Set exercise 1:
In the forum post on anonymity and markdown, what does the writer say the markdown solution consists of?

Selected excerpt:
⁂

A lot of people like to keep identities separate. Any system that tries to
remove the anonymity site of things will end up stifling quite a few people
who worry about their personal information being misused or who don't want
everyone to know about their every activity online. That's not a bad thing,
especially not in a world where intelligence agencies want to spy on
everything you do, you could lose your job because of some comments on
Facebook or Twitter and being swatted is sadly quite common.

Not everyone wants their friends and family to know they're an active member
on say, Donald Trump Fan Forums. Or that they're posted leaked content from an
upcoming game, like quite a few people on 4chan or Reddit. Or that they're
interested in setting up a Tor node.

As for markdown, yeah, your solution there is exactly the solution. A GUI for
new users, a raw editing text box for pro users. It's like how a lot of forum
editors switch between BB code/raw text and a WYSIWYG editor.

Plugin copying is a good thing here (because the features mentioned could be
good in other scripts), but I'm just warning you'll need quite a bit more if
you want to differentiate themself enough from competitors in the market (of
which there are thousands).

⁂

Available data:

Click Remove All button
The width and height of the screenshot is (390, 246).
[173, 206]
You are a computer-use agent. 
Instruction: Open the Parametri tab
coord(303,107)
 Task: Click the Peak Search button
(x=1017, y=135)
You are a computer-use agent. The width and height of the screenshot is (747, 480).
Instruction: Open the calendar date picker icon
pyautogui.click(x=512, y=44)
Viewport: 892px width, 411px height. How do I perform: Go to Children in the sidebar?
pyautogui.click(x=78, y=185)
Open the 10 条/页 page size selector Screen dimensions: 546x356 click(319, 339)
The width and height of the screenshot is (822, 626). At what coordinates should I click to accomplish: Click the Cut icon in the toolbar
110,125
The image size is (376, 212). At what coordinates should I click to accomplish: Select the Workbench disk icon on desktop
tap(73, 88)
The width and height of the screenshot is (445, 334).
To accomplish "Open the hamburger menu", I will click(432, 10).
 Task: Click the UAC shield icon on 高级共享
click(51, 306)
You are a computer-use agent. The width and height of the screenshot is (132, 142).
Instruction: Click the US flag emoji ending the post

⁂

Set exercise 2:
Pick out every line of the listing above that contains the word "accomplish". Case counts.

Exercise response 1:
A GUI for new users and a raw editing text box for pro users.

Exercise response 2:
The width and height of the screenshot is (822, 626). At what coordinates should I click to accomplish: Click the Cut icon in the toolbar
The image size is (376, 212). At what coordinates should I click to accomplish: Select the Workbench disk icon on desktop
To accomplish "Open the hamburger menu", I will click(432, 10).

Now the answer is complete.